ACTIVITY -
The line with "Task: Open the second pinned tab icon" marks where to begin; print it and all lines after it in the material below exactly, skipping pictures.
+ + + + + + +
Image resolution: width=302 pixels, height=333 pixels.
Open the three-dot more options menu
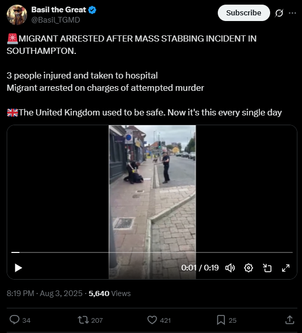[x=292, y=13]
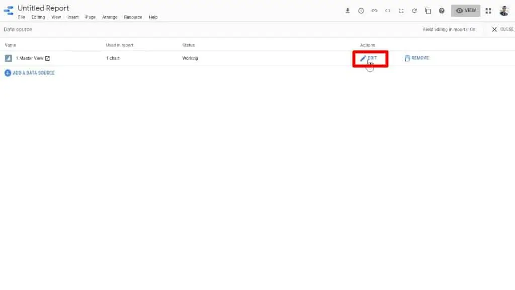Click REMOVE to delete the data source

pyautogui.click(x=417, y=58)

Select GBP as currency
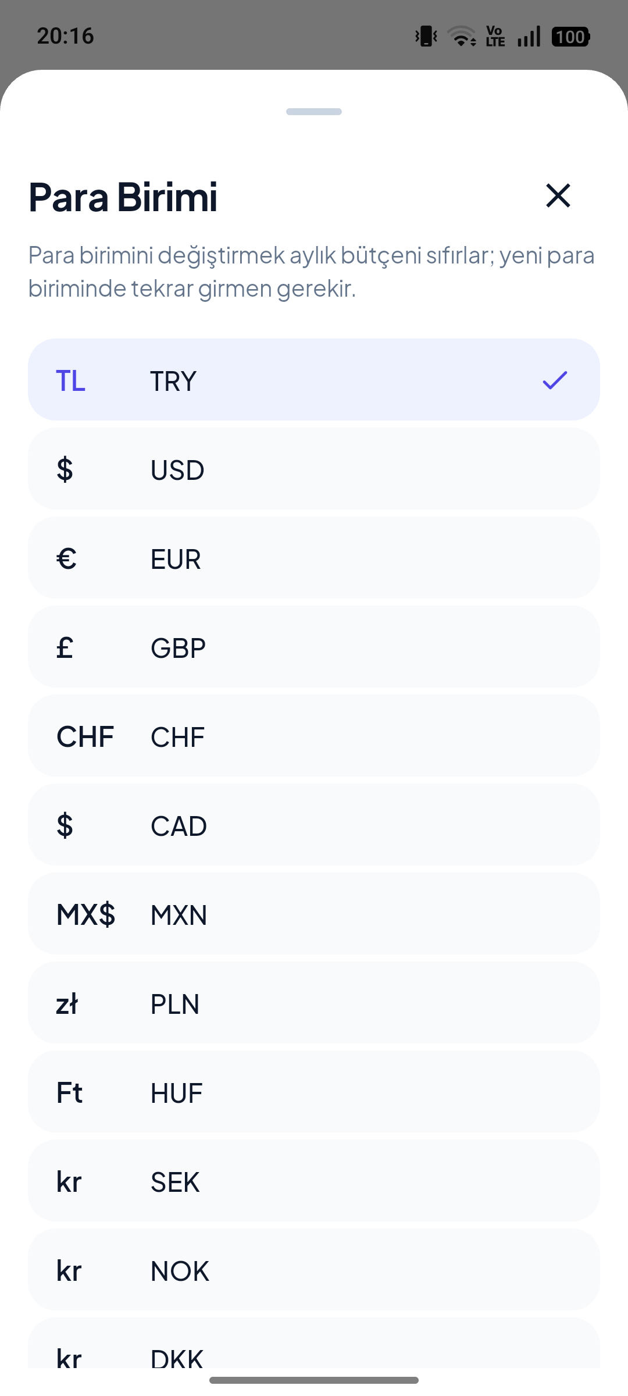pyautogui.click(x=314, y=647)
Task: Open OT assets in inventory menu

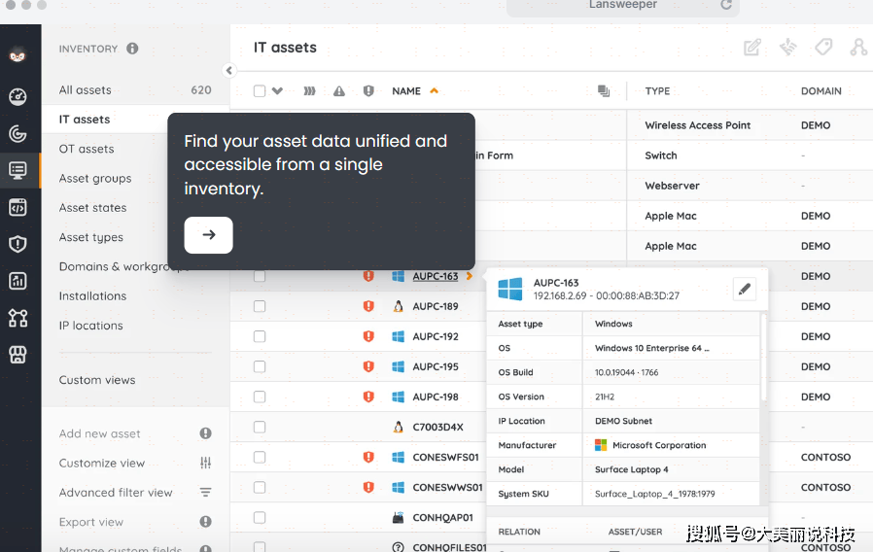Action: click(87, 149)
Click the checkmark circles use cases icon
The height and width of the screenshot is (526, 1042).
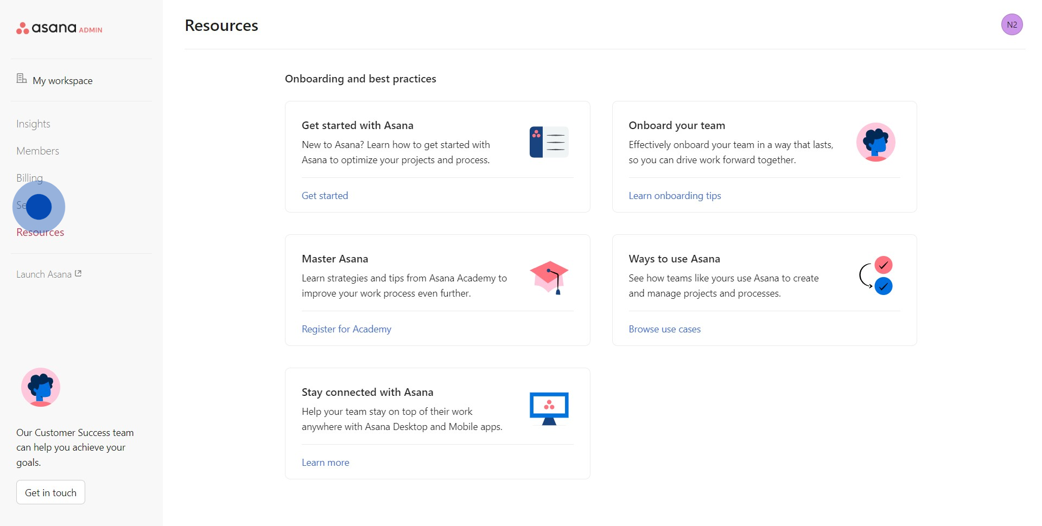pos(876,276)
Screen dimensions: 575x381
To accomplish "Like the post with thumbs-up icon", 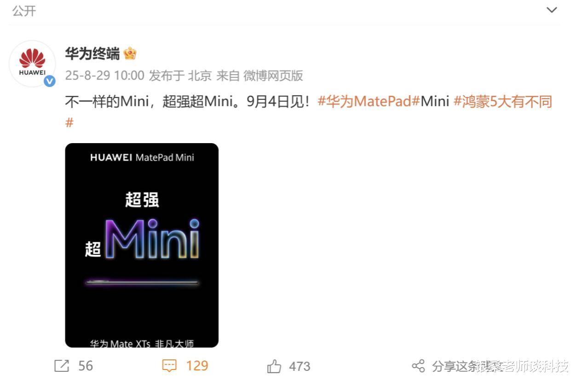I will tap(274, 366).
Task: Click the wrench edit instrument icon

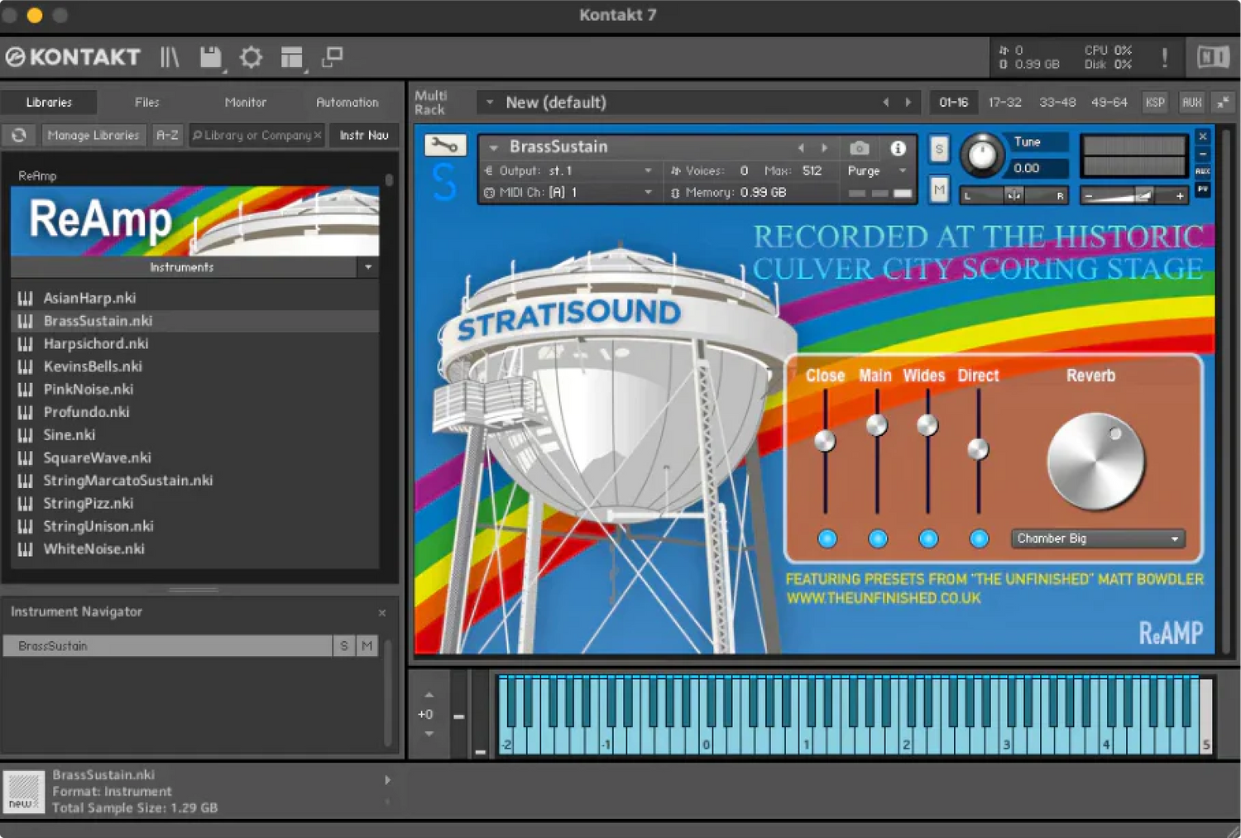Action: pyautogui.click(x=445, y=146)
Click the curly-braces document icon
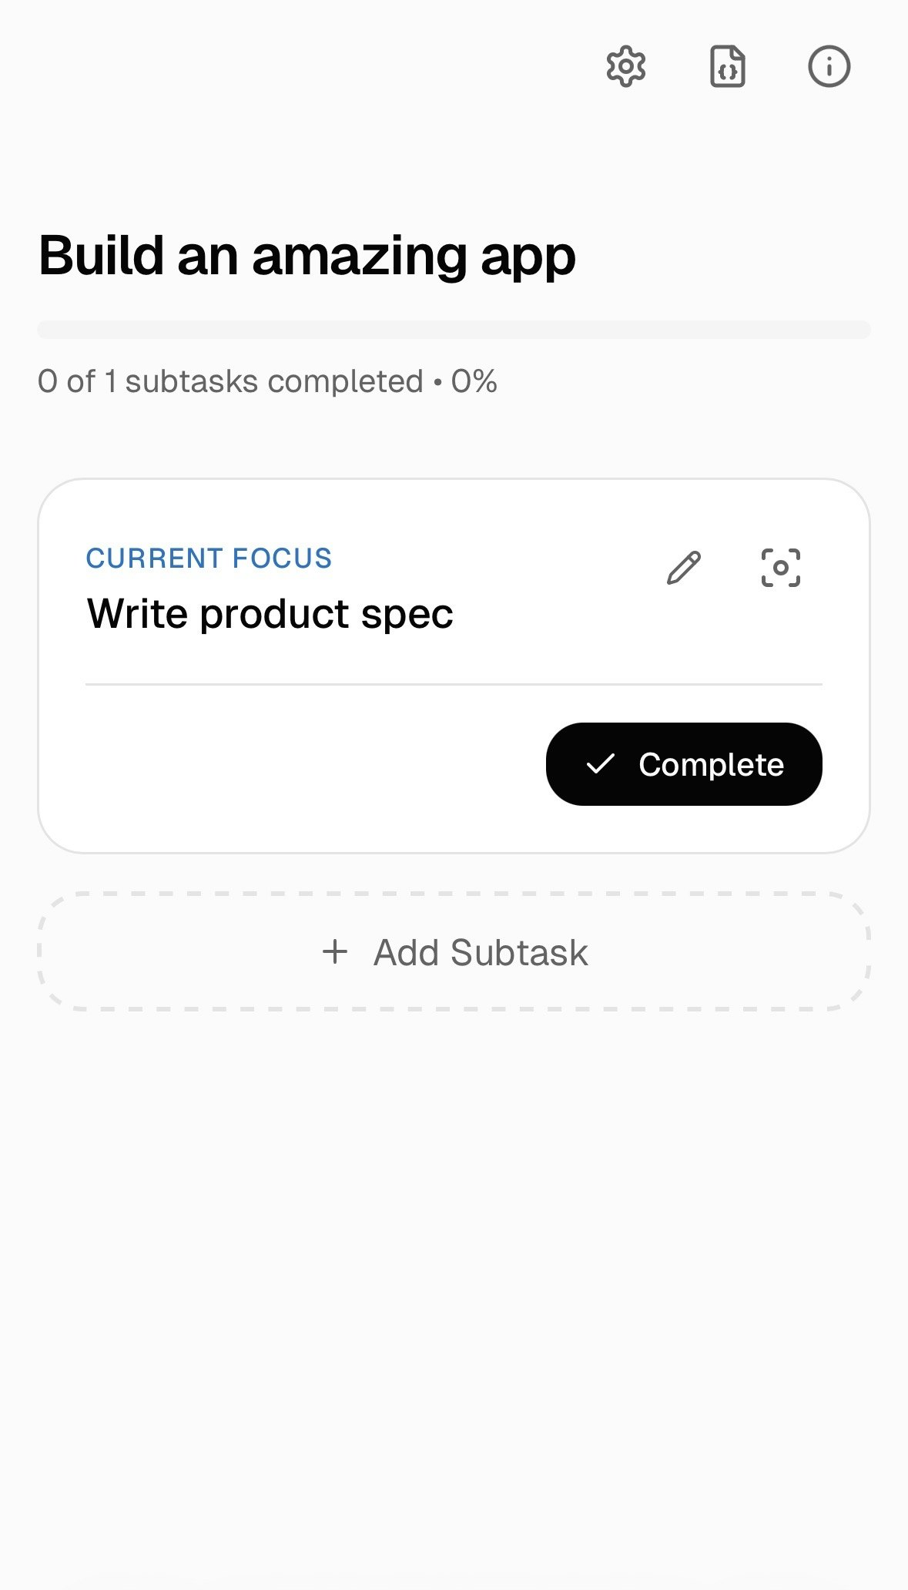Viewport: 908px width, 1590px height. (727, 67)
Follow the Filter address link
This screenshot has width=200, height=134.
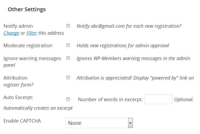click(x=32, y=33)
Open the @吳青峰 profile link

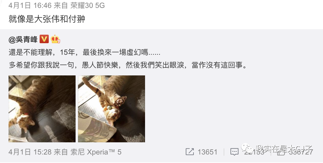[23, 39]

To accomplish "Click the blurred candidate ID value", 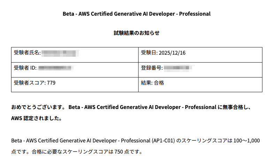I will (x=55, y=68).
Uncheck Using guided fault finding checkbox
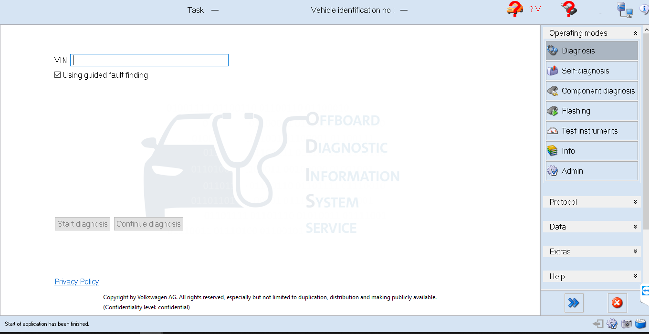Image resolution: width=649 pixels, height=334 pixels. pos(58,75)
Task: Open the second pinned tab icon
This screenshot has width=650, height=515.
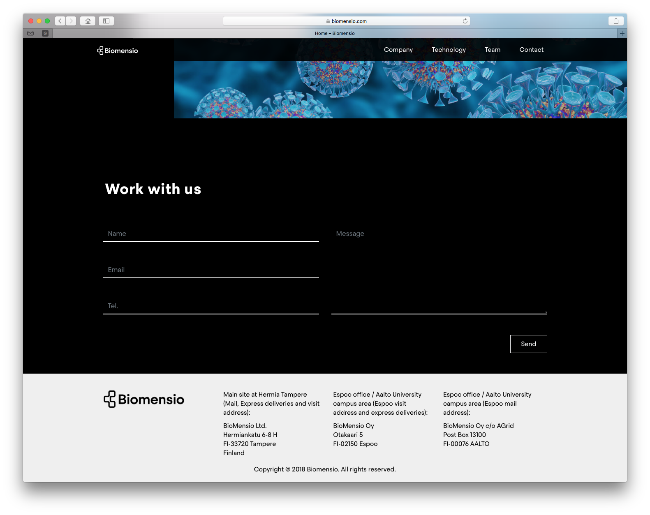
+ + + + + + +
SOLUTION TO THIS EXERCISE -
Task: Open the second pinned tab icon
This screenshot has width=650, height=515.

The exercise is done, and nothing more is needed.